Nice! Didn't know this. There are commercial solutions which offer even more integrations https://www.ppro.com
Even with a card vaulting solution I think it may be difficult to support more than one provider, at least for Visa and MasterCard, due to Visa's Stored Credentials Framework (SCF). SCF was a set of requirements for using stored cards that Visa originally announced would be required starting sometime around 2017, and MasterCard said they would adopt it too.

So many payment processors were going to fail to meet the deadline to implement it they moved it back a year. The main payment processor we use met that deadline and we started using it. But many others did not and it was pushed back another year. I'm not sure when it finally actually came into effect because I didn’t pay much attention after that.

Under SCF when you charge a card and intend to store that card you have to set a flag in the transaction signaling that intent. After the transaction you need to save the Visa or MasterCard assigned transaction ID.

Later, when you use the stored card there's flag you have to set that marks this transaction as using a stored card, a flag you have to set if the charge is merchant initiated (e.g., an automatic subscription renewal) rather than customer initiated (e.g., they order something from website and elect to put it on their on file card), and you have to provide the transaction ID of the transaction that was done when you first stored the card.

It's that prior transaction ID that is the problem. With many payment processors the transaction ID they give you is one they generate, not the one that Visa or MasterCard generates.

As part of implementing SCF those processors will remember the Visa or MasterCard transaction associated with transactions that had the "we are going to store this card" flag set, and so later when you use the stored card you just have to provide the transaction ID they gave you and they look up the Visa/MasterCard transaction ID to send to the card company.

So say you charge a new Visa card through provider X, setting the "we are going to store this card" flag. X gives you an X transaction number X-1234, which you remember, and X remembers that X-1234 means Visa transaction ID V918273.

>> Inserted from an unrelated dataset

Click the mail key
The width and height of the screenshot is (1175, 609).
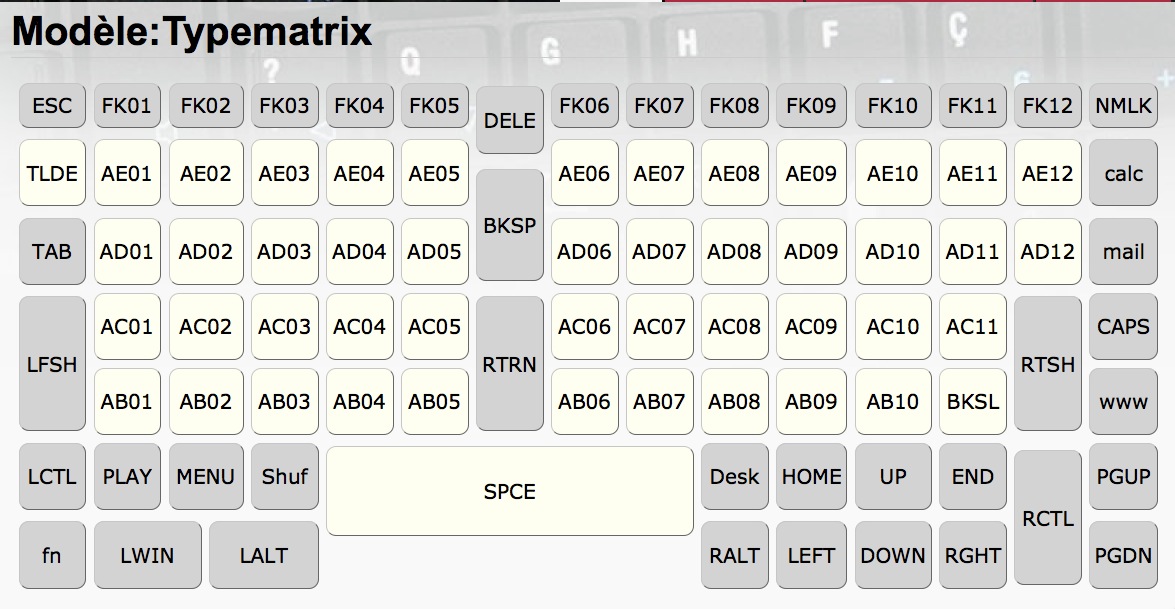pos(1123,252)
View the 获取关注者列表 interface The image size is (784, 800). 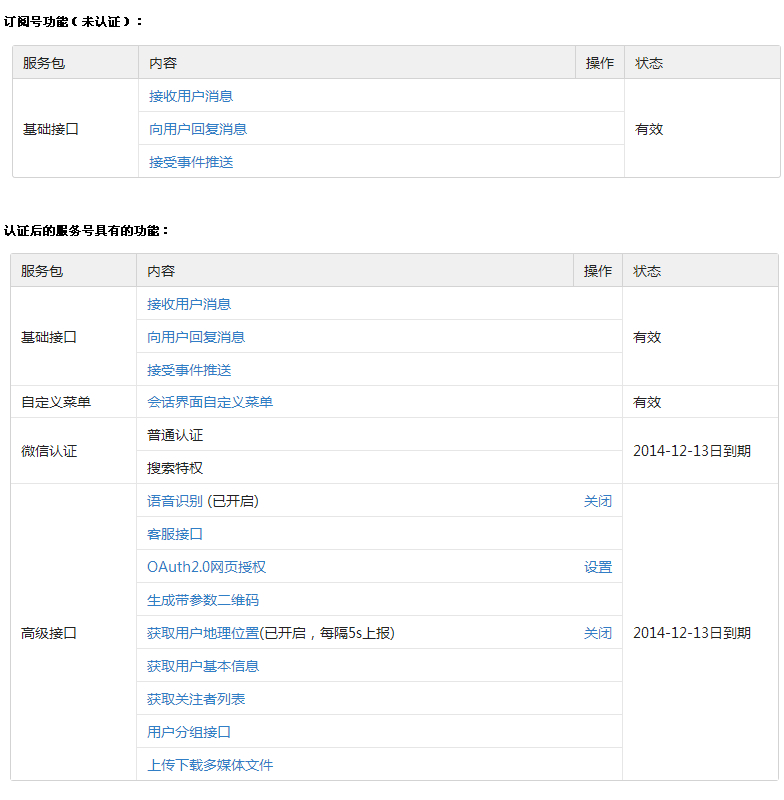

A year later it is time to auto-renew that customer, and you want to do that through provider Y. But Y's interface expects a Y transaction ID. You can't give them X-1234 and have them do anything sensible with it.

As far as I can tell for many combinations of X and Y there is simply no way to do an on file charge at Y with a card that was put on file after an X transaction, except perhaps by at the time of the X transaction also doing something like a $1 authorize with Y and hoping that the Y transaction ID for that will work with Y for later doing an actual charge.

You need some way to get the Visa/MasterCard transaction ID, and you need X and Y to allow you to provide a Visa/MasterCard transaction ID for the SCF stuff.